Even after being reemployed, the permanent lost earnings for the jobless will likely be significant. Studies have shown that it can take as long as 20 years for reemployed workers to catch up on lost earnings, largely due to skill mismatches between the jobs lost and the new jobs created in the economy. These losses occur for workers with different lengths of previous job tenure, in all major industries, and for workers of any age. Recent estimates of the permanent earning losses range from 1.4 years of earnings in good times to 2.8 years during times of high unemployment (above 8 percent). After such an unprecedentedly deep recession and extended period of weak job growth, the job mismatch both now and in the future is likely to be the cause of even larger permanent earn- ings losses.
While the rate of economic growth affects the labor market, the high level of long-term unemployment also affects economic growth. For example, the Congressional Budget Office routinely estimates “potential” GDP as a measure of what level of national income could be generated if the economy were at full employment. The CBO’s most recent estimate suggests we are still losing about a trillion dollars a year from the effects of the Great Recession, five years after it ended. There is also concern that we will have a permanently higher level of unemployment going forward. Although it is, in my opinion, far too early to have a good idea if this will happen, a permanently higher level of joblessness will result in lower income growth.

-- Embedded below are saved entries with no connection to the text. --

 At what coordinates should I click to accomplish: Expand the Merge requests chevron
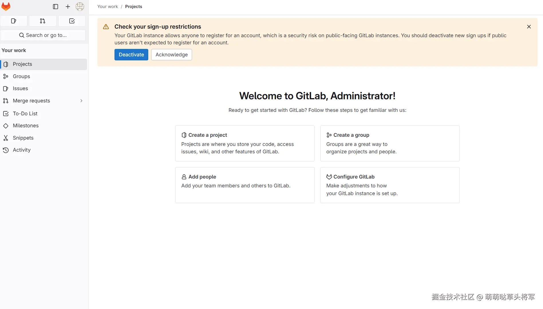(81, 101)
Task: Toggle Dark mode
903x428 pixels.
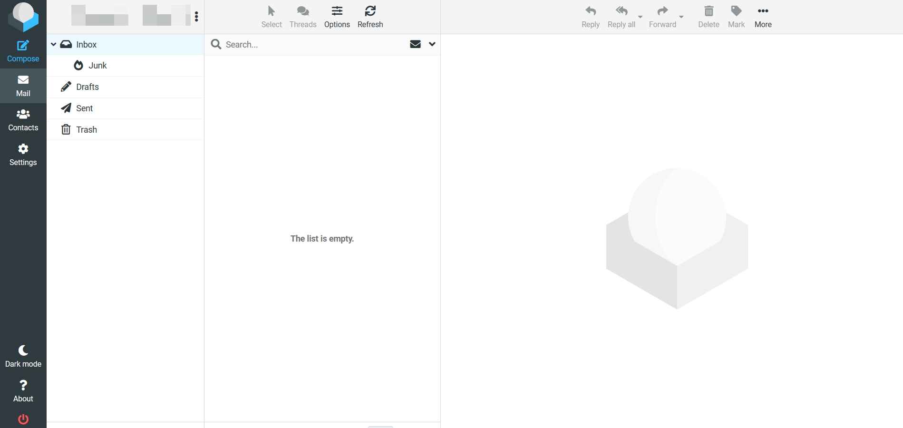Action: point(23,357)
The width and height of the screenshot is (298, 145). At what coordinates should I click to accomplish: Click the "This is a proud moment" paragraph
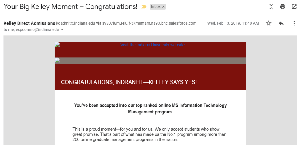point(149,134)
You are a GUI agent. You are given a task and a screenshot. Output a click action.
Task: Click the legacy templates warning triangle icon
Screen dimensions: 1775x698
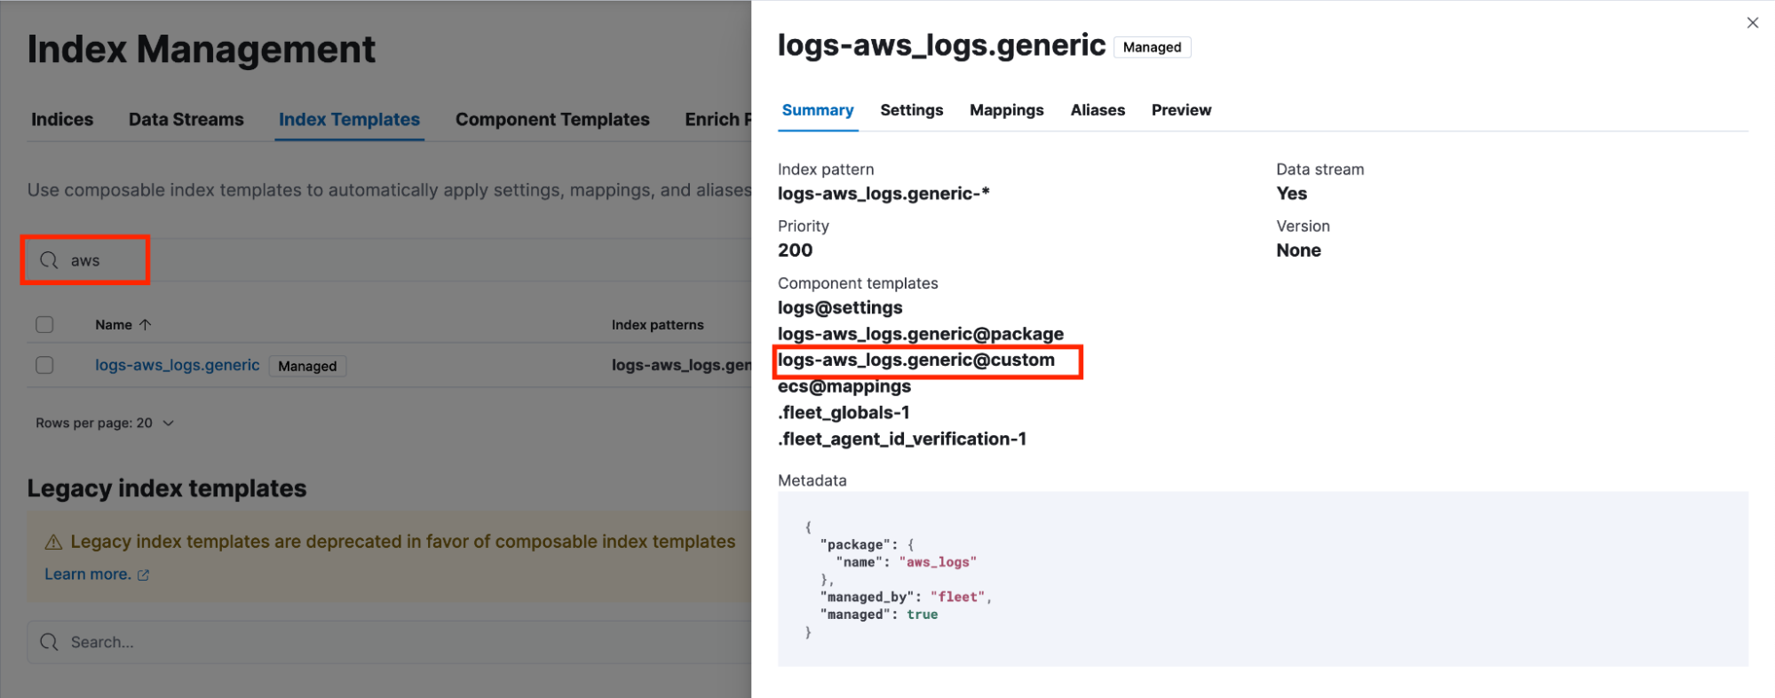pyautogui.click(x=53, y=543)
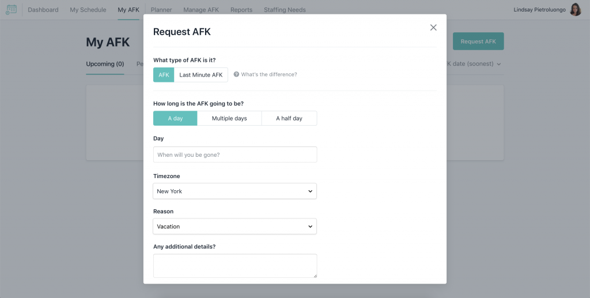Select the Last Minute AFK option
This screenshot has width=590, height=298.
point(201,75)
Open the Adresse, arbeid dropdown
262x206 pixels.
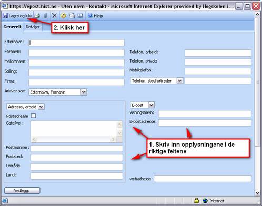tap(41, 107)
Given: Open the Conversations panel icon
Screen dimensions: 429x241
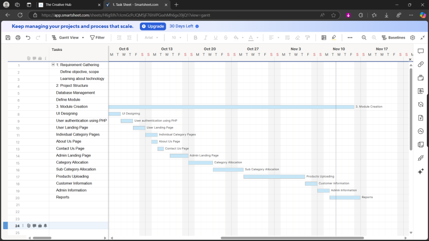Looking at the screenshot, I should (421, 51).
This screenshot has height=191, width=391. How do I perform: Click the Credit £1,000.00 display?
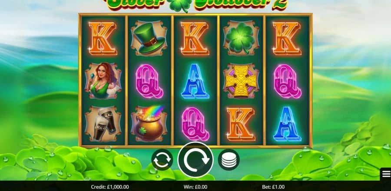tap(110, 187)
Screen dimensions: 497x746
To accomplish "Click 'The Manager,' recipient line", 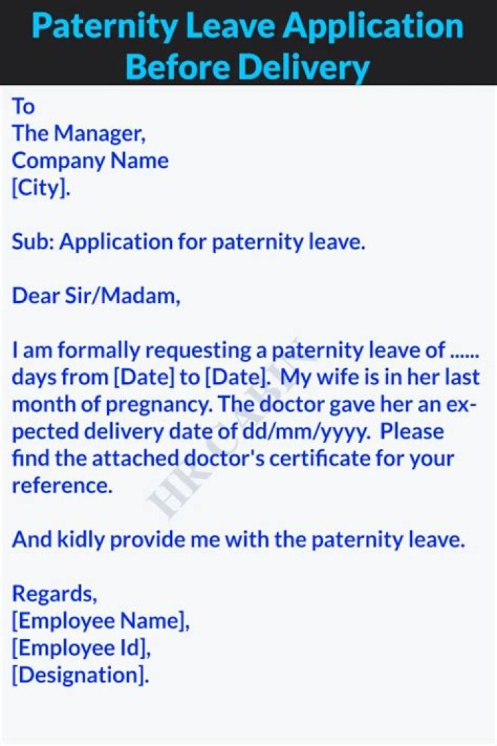I will [79, 133].
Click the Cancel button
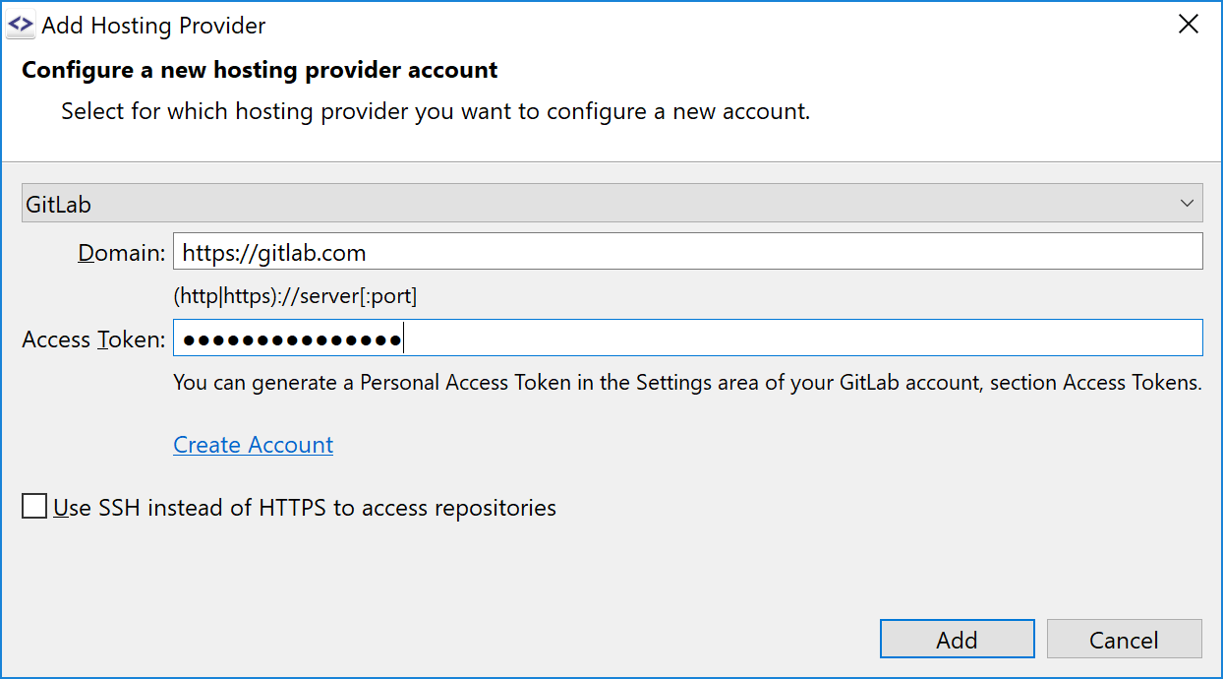 pos(1124,639)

Finally, the number of long-term unemployed also has significant impact on the level of government spending. Estimates place the annual expenditure on means-tested government programs at a trillion dollars a year. More broadly, spending on the whole range of government programs designed to provide for assistance under circum- stances of unemployment, poverty, sickness, and retirement has surged in recent years. This spending, called Government Social Benefits to Persons, is estimated every quarter by the Bureau of Economic Analysis. Their data shows that American households now have an unprecedented dependence on these government programs. A remarkable 17.2% of total household income now comes from government social benefits, and such spending tracks pretty closely to the jobless rate (the share of the working age population without employment) [see Graph 4 below].
In closing, the recovery from the effects of the Great Recession on the labor market has been very slow. One of the results of this slow progress has been the unprecedented growth in the number of long-term unemployed and, as bad as this official data appears, it underestimates the problem. There are almost certainly millions of people that are long-term jobless that are not considered unemployed. Although other factors may have contributed to this, the main cause is slow economic growth. The only real solution to this problem is a significant and sustained increase in economic growth. Unfortunately, just as slow economic growth has created long-term joblessness, long-term joblessness is helping to hold back economic growth and has had a significant impact on government spending.
I thank you again for inviting me here today and I would be happy to take any questions."